_Task objective_: Please copy out the text of every entry below word for word, leaving out the pictures.

_Given data_:
'''

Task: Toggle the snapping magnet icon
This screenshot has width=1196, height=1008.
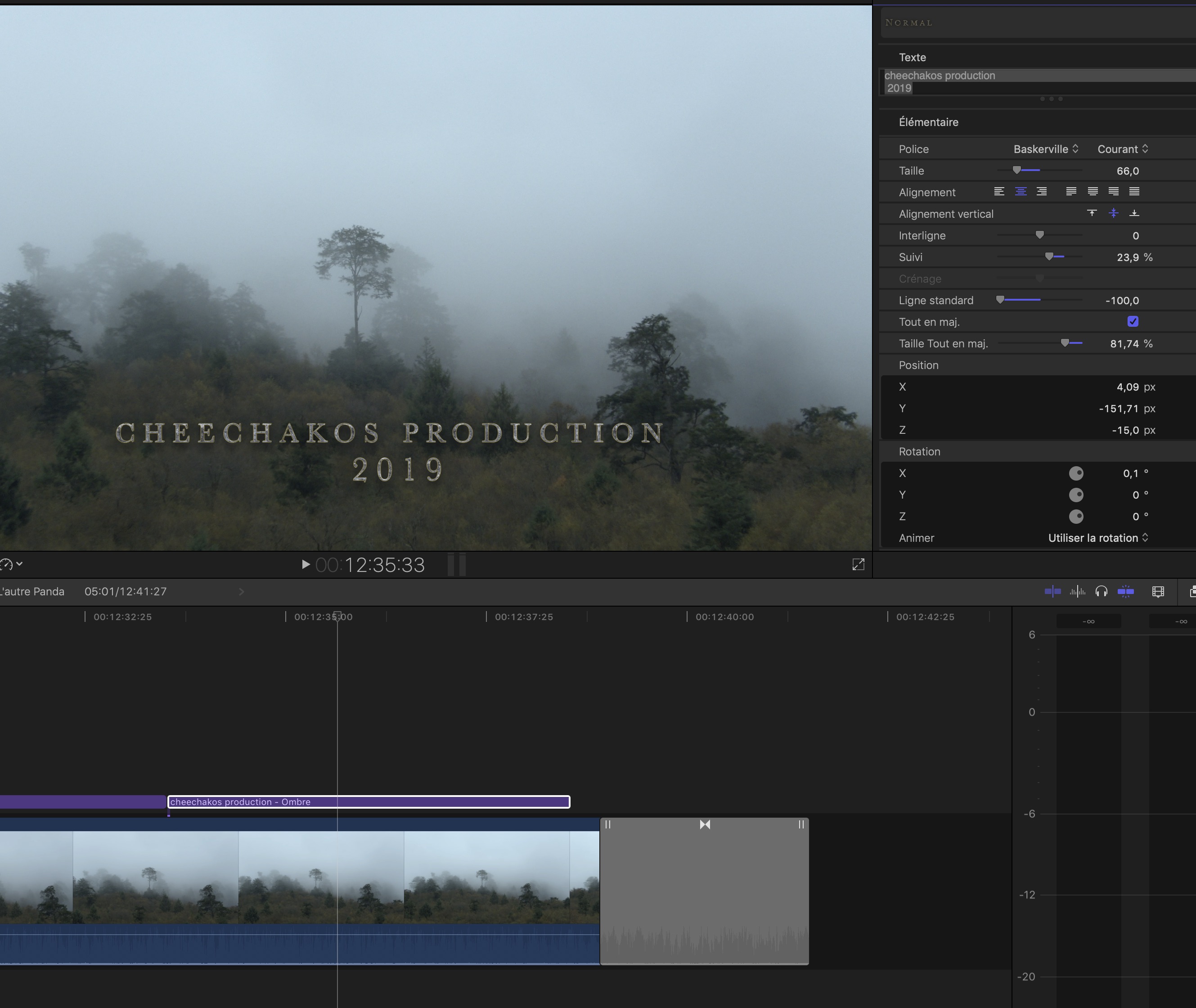Action: [x=1125, y=591]
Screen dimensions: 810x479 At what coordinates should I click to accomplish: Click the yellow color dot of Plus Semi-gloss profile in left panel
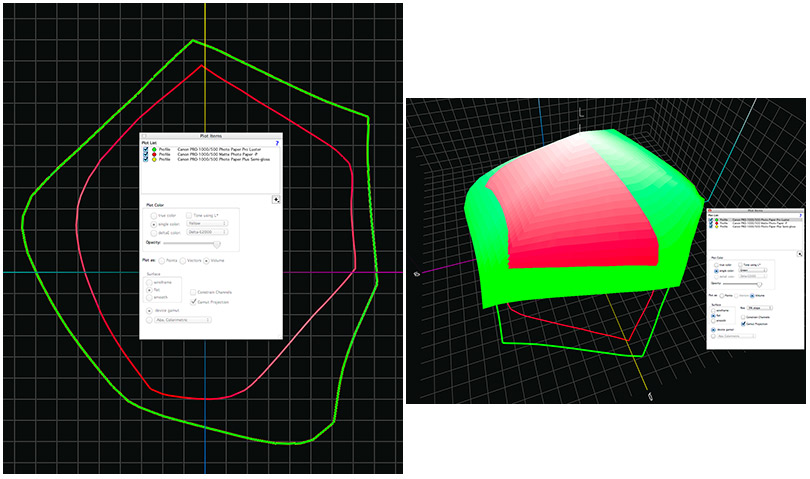154,160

'''

_Output for this task_:
Task: Toggle the snapping magnet icon
This screenshot has width=1196, height=1008.
Action: [x=1125, y=591]
Screen dimensions: 810x479 At what coordinates should I click to accomplish: Click the yellow color dot of Plus Semi-gloss profile in left panel
154,160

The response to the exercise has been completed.